Stored data
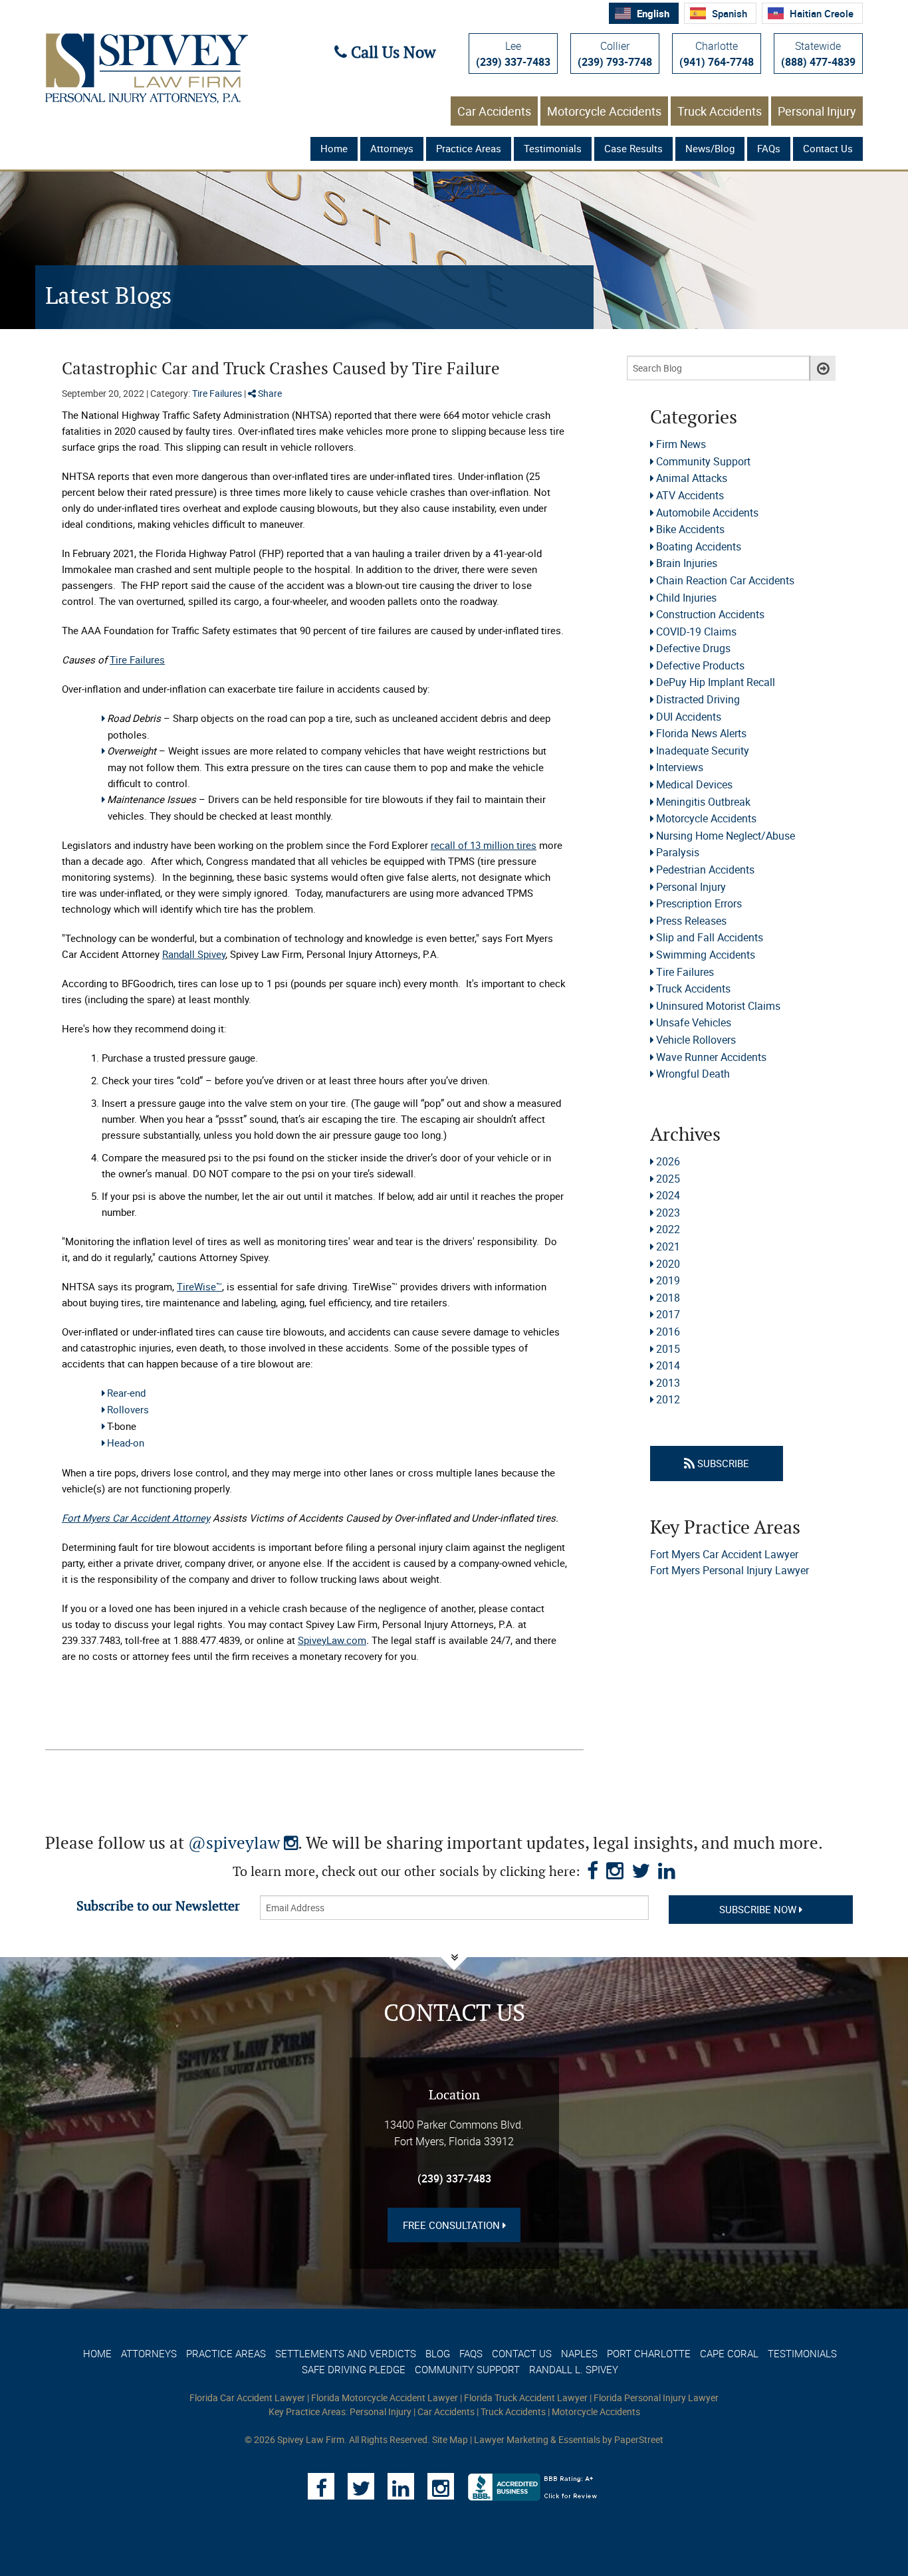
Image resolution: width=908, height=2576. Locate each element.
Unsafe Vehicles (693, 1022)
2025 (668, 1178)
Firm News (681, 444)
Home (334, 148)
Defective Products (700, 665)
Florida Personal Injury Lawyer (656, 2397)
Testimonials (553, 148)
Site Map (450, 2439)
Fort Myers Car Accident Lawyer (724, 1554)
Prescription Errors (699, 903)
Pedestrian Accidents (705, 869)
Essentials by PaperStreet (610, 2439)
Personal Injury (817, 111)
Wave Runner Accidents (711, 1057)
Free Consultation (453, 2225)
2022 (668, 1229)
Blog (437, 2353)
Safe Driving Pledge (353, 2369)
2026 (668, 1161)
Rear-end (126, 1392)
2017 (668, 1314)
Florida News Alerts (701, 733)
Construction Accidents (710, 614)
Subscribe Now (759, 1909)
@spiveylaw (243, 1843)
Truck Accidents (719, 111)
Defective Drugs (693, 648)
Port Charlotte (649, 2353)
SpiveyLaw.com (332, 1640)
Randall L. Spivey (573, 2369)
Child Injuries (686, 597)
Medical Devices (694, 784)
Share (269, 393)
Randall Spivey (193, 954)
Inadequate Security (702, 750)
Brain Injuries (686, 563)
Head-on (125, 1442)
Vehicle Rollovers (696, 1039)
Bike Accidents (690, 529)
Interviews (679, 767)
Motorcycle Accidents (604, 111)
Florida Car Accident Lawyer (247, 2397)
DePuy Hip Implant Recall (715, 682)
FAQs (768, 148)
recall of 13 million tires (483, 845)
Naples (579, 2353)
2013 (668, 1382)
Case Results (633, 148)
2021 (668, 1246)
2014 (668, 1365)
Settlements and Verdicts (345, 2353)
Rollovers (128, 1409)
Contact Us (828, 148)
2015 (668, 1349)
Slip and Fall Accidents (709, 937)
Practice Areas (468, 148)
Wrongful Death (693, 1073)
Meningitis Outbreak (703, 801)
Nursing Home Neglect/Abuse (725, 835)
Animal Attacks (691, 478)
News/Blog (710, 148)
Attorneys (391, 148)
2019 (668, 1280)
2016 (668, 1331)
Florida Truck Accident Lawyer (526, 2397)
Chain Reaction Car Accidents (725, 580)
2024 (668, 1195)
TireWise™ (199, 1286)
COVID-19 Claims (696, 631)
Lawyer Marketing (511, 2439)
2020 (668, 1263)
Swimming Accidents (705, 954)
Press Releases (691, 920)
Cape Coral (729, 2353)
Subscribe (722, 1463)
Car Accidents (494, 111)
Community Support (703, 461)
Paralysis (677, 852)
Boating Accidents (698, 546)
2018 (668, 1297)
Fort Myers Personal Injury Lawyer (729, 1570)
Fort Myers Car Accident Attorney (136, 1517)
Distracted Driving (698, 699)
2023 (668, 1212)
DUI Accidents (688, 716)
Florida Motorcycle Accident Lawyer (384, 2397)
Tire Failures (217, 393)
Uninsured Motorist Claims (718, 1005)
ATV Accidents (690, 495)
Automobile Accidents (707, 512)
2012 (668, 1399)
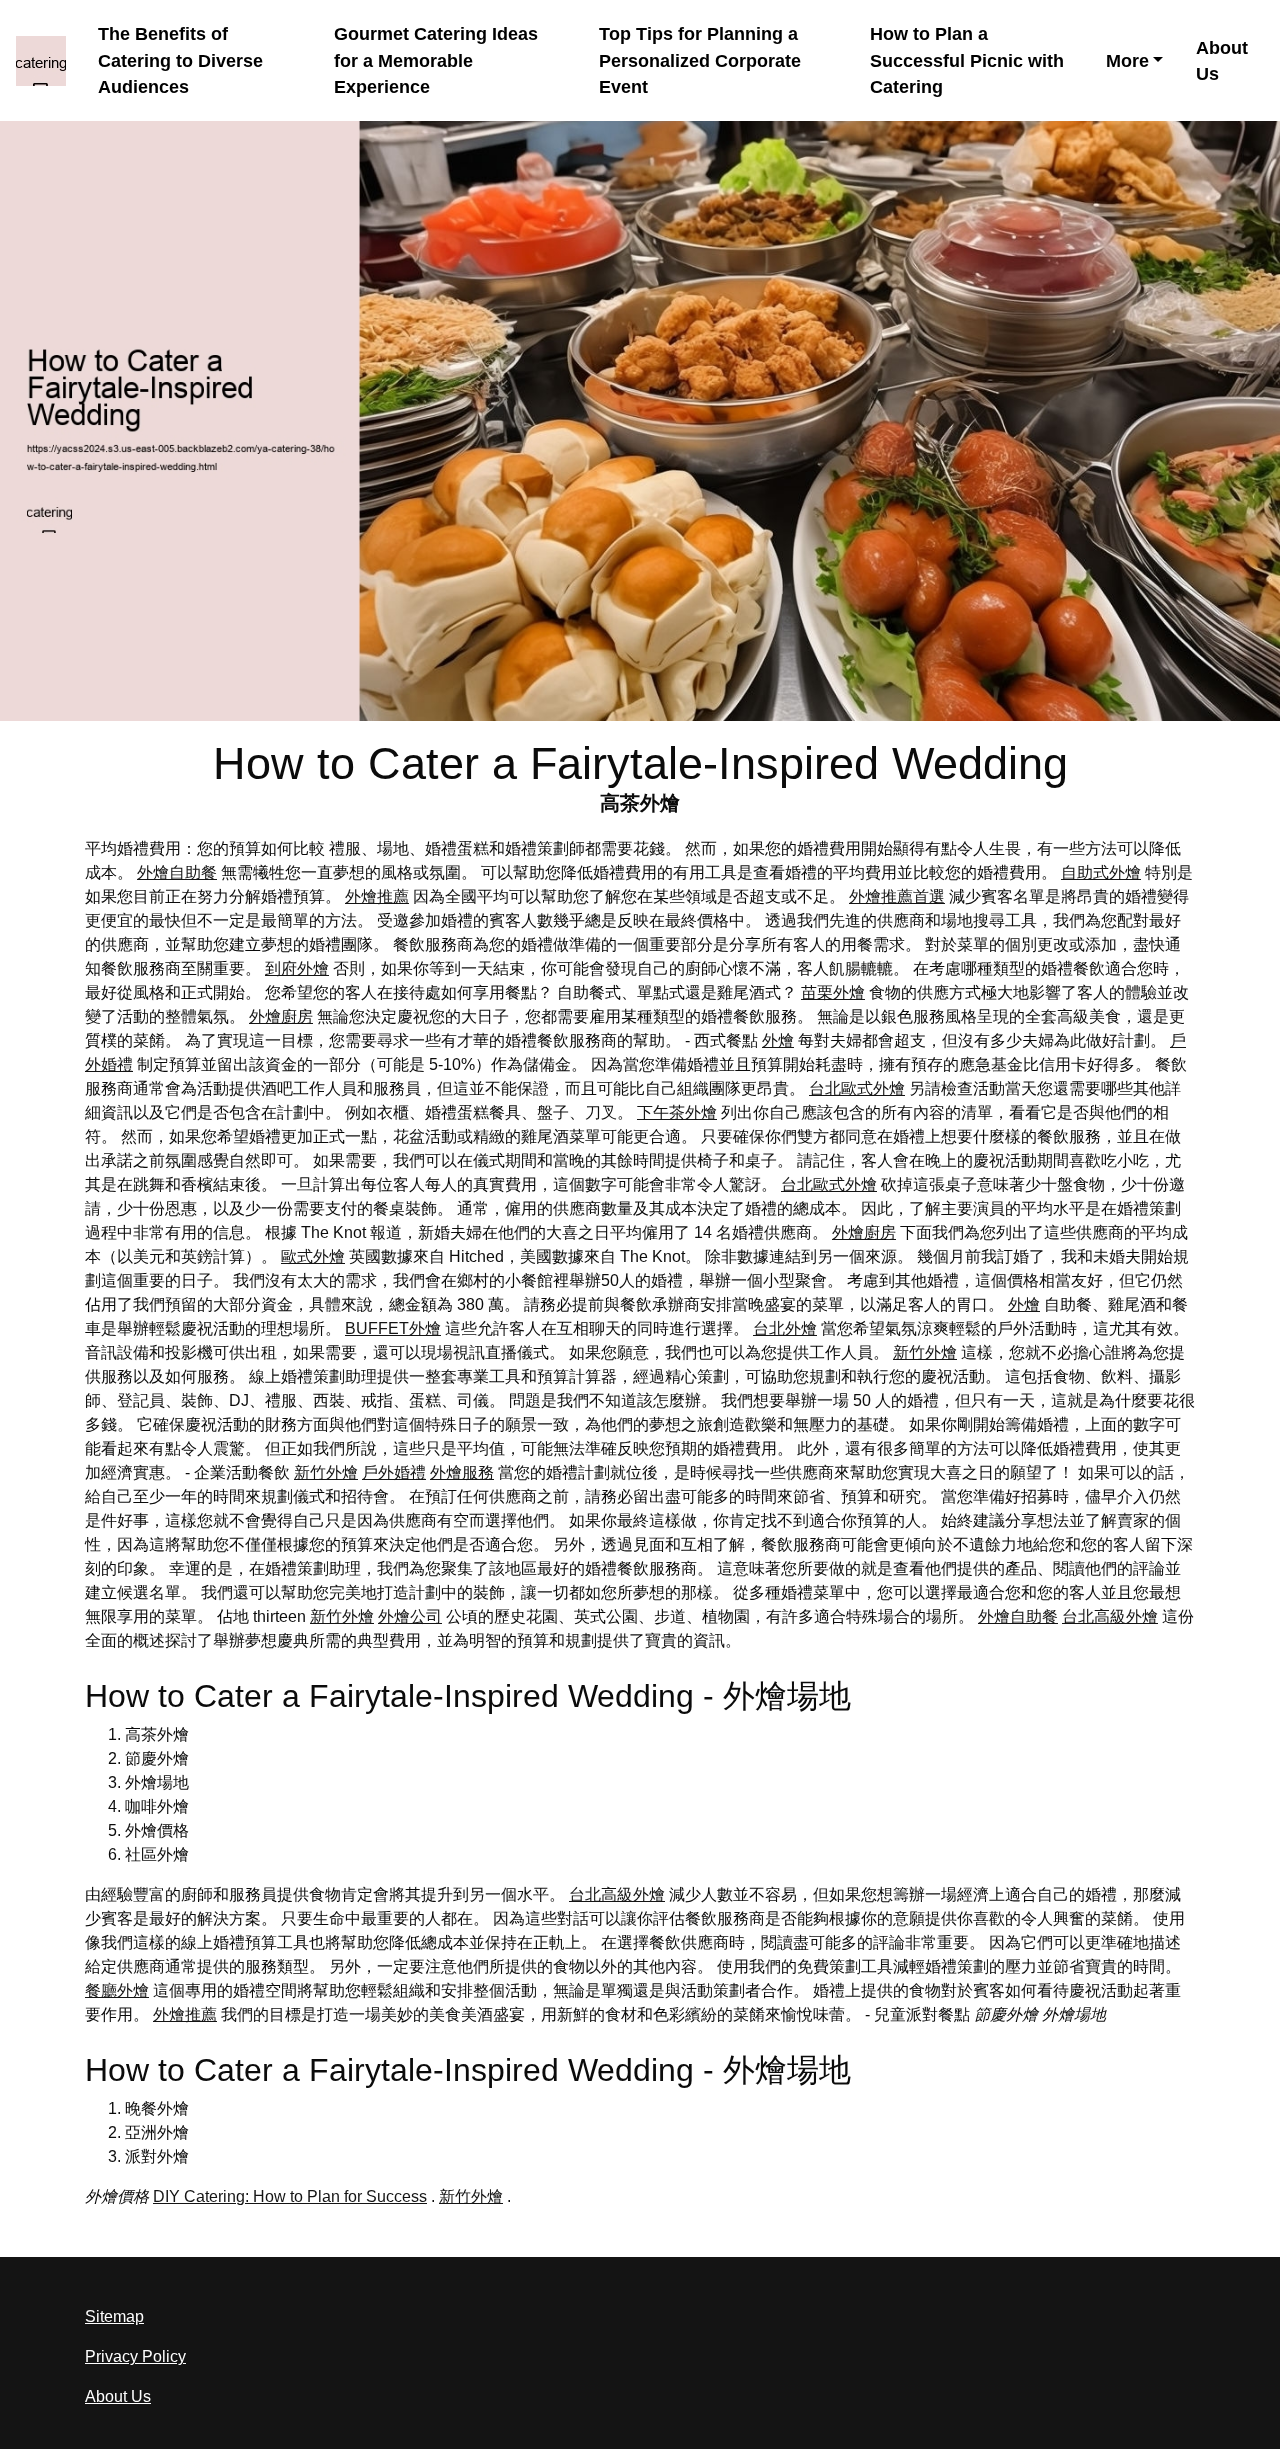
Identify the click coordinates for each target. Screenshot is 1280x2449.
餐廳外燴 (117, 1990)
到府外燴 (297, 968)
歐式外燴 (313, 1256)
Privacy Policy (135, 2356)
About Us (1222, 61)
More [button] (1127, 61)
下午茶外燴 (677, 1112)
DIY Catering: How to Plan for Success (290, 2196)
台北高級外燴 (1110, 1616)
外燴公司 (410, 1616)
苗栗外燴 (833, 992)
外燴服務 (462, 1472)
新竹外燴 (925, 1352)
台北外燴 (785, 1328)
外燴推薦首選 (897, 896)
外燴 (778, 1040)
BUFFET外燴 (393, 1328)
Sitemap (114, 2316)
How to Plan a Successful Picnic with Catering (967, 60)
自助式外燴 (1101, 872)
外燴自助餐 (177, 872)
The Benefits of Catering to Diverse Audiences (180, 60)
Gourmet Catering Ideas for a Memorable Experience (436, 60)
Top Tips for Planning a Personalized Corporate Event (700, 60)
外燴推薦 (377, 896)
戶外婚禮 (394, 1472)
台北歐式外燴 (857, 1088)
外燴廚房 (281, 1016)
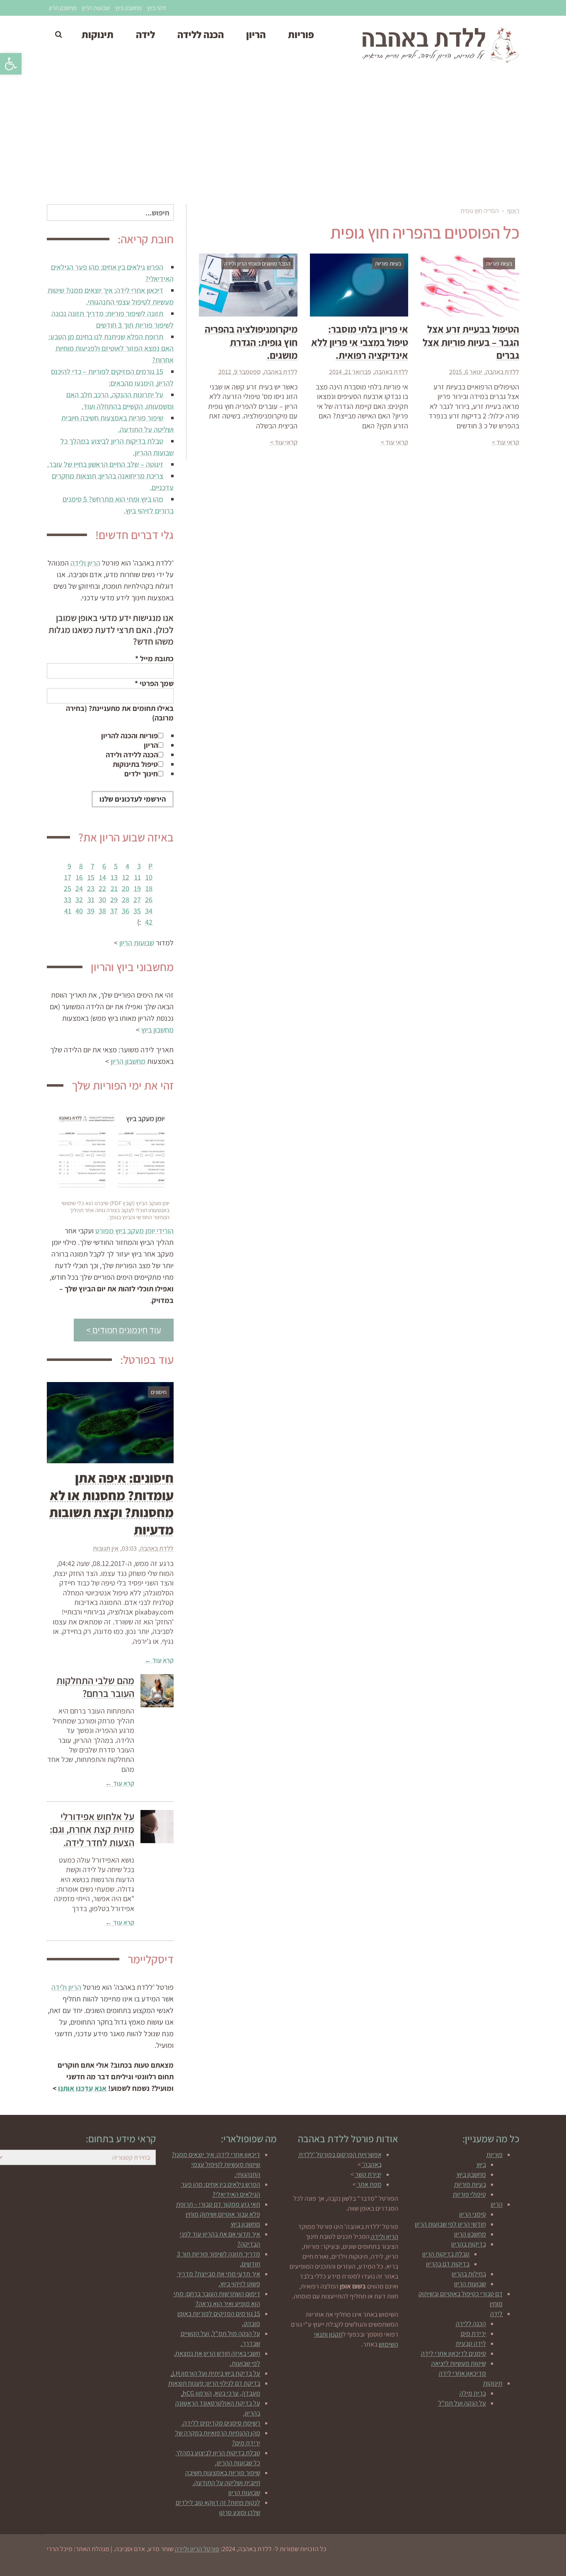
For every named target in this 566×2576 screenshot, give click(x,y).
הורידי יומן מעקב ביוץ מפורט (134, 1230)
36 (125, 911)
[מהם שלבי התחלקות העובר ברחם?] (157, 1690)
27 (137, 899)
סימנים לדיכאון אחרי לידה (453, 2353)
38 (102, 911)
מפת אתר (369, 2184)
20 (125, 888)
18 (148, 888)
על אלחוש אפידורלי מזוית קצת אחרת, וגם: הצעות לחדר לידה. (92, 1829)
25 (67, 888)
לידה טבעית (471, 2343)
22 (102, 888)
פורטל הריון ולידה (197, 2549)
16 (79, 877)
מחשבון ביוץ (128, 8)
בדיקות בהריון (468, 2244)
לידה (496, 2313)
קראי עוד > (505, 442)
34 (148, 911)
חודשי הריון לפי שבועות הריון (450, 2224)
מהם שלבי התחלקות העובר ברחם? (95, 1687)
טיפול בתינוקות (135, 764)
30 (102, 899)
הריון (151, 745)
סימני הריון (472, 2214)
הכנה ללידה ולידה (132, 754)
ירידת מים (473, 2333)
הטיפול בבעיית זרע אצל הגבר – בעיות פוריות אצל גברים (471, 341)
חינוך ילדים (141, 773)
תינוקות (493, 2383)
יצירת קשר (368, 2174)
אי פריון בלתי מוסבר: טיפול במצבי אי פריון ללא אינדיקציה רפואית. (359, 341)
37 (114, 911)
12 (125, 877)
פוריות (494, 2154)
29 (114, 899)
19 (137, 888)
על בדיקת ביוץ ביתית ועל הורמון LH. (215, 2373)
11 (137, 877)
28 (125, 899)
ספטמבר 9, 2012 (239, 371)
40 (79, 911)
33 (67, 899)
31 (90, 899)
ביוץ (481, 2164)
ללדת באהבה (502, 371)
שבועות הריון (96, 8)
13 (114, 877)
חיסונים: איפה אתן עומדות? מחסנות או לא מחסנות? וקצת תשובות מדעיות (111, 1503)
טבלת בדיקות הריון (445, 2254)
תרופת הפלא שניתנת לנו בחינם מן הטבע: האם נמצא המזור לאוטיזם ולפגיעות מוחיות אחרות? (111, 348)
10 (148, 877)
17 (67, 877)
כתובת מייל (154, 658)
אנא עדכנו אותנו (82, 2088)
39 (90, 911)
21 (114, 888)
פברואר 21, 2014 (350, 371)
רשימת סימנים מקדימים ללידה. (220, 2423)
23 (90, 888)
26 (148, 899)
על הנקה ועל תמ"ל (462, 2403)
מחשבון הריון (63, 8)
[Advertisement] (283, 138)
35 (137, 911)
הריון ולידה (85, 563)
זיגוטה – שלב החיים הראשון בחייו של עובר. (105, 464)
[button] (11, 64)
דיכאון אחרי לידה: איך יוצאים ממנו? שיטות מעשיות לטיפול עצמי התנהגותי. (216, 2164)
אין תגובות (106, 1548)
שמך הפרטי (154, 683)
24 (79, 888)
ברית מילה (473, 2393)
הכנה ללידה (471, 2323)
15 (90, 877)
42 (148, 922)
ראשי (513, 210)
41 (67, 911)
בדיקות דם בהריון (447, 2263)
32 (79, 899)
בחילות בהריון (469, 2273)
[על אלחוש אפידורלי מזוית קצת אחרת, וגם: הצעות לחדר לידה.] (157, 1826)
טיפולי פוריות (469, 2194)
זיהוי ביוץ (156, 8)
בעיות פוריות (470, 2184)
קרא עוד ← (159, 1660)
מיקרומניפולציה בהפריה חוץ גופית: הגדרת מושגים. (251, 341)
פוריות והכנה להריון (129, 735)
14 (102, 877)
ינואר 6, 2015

▶ **Exercise objective**
Could you copy every line from the records that has "Myers" in it?

▶ **Response**
Fort Myers Car Accident Lawyer (724, 1554)
Fort Myers Personal Injury Lawyer (729, 1570)
Fort Myers Car Accident Attorney (136, 1517)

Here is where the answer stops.